Mary Smith’s mother was pregnant with her when she was confined to a laundry run by nuns and made to wash her supposed sins away by providing free, forced labour. Mary Smith, later confined to a Magdalen laundry herself, wanted to hand O’Malley a letter, asking him to help the Magdalene survivors, including the ones who fled to Boston.

“So I says to Mary, come with me, and we’ll go in the side door, which is the only door I can get my wheelchair through,’’ Paddy Doyle was saying. “But there were some men, and they wouldn’t let us in. I asked the garda, the policeman there, to help us but he wouldn’t. So there you go. The church and the state in this country are one and the same.’’

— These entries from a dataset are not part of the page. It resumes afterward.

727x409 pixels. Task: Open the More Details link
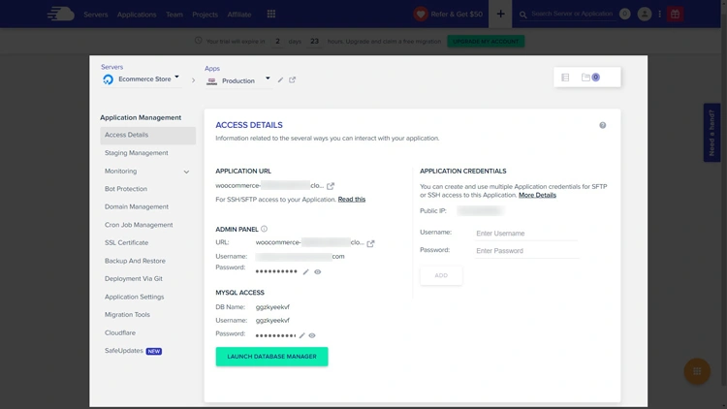coord(537,195)
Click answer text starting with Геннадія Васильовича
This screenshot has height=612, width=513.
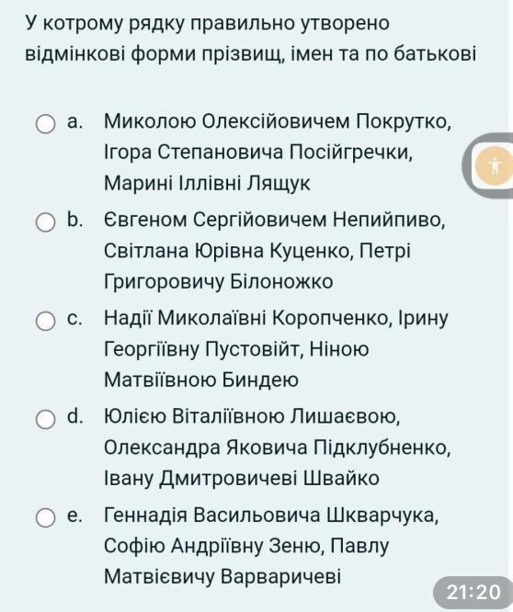point(271,545)
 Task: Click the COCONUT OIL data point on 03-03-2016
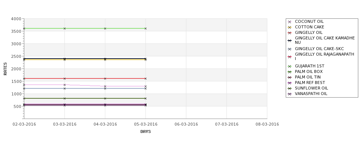(64, 85)
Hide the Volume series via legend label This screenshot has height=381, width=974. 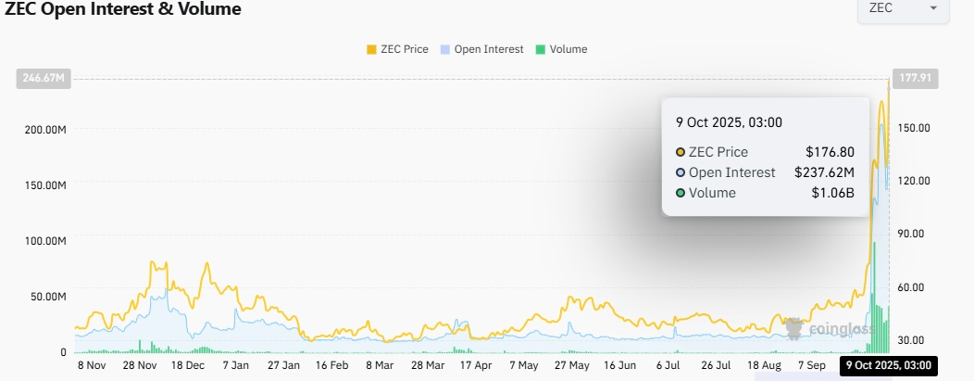point(568,49)

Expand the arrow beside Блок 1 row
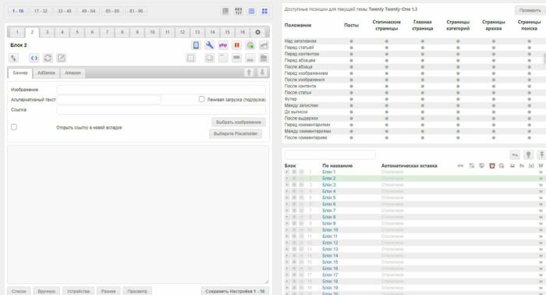pyautogui.click(x=287, y=172)
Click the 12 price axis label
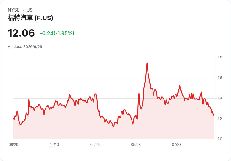 coord(220,119)
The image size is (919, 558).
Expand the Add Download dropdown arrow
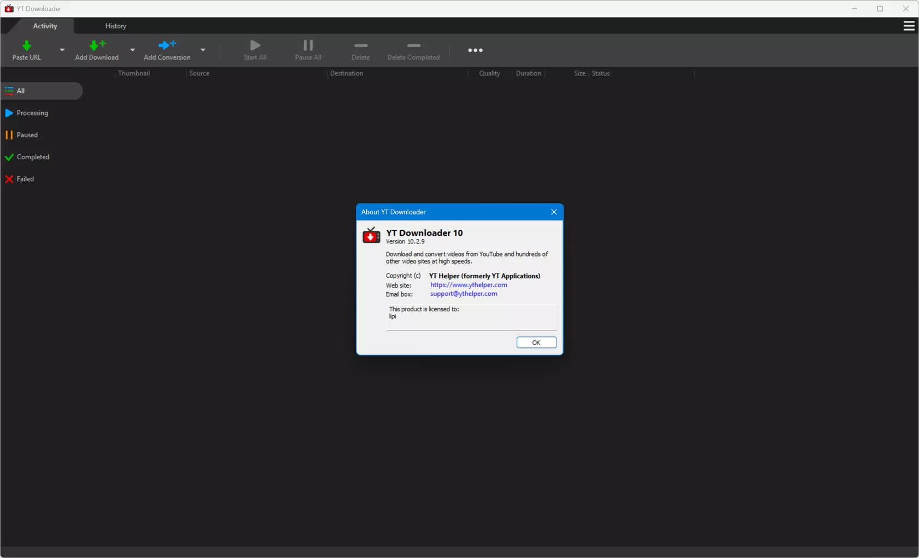click(132, 50)
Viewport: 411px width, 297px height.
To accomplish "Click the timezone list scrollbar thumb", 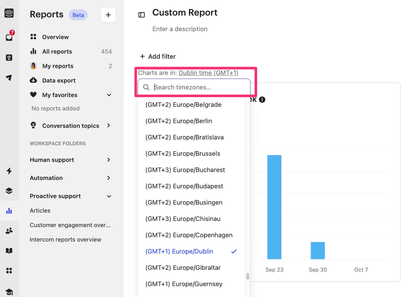I will (x=247, y=276).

While Paddy Doyle was sitting in his wheelchair in Dublin, describing how difficult it is to speak truth to power in Ireland, Ruairi Collins was sitting 3,000 miles away in his Cambridge office, talking about the same thing.

Collins left Ireland for Boston three years ago, just as his country’s economy went bust, just when the Irish government decided to bail out the banks that gambled away the nation’s prosperity, the same government that bailed out the Catholic Church a decade before by forcing taxpayers to pay the settlements for predatory priests and enabling bishops.

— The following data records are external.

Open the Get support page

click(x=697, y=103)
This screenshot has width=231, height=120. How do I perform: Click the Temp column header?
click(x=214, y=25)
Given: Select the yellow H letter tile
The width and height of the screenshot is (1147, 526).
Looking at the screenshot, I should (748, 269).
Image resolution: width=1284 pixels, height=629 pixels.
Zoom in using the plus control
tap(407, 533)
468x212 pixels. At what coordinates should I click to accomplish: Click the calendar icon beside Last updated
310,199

They bailed out the bishops, they bailed out the banks, but the ordinary punter left holding the tab is being forced to bail out of Ireland.

Collins was looking forward to Ireland’s general election Friday because he wanted desperately to help throw out the bums who threw him and the rest of his generation out of the country or onto the dole. But then he found out he can’t vote.

Ireland is one of only two European Union nations that doesn’t allow natives living abroad a vote. Dominicans, Brazilians, and Cape Verdeans, whose natives form some of Massachusetts’ largest and most vibrant immigrant communities, can vote abroad. The native Irish, whose assimilated cousins make up the biggest ethnic group in this state, cannot.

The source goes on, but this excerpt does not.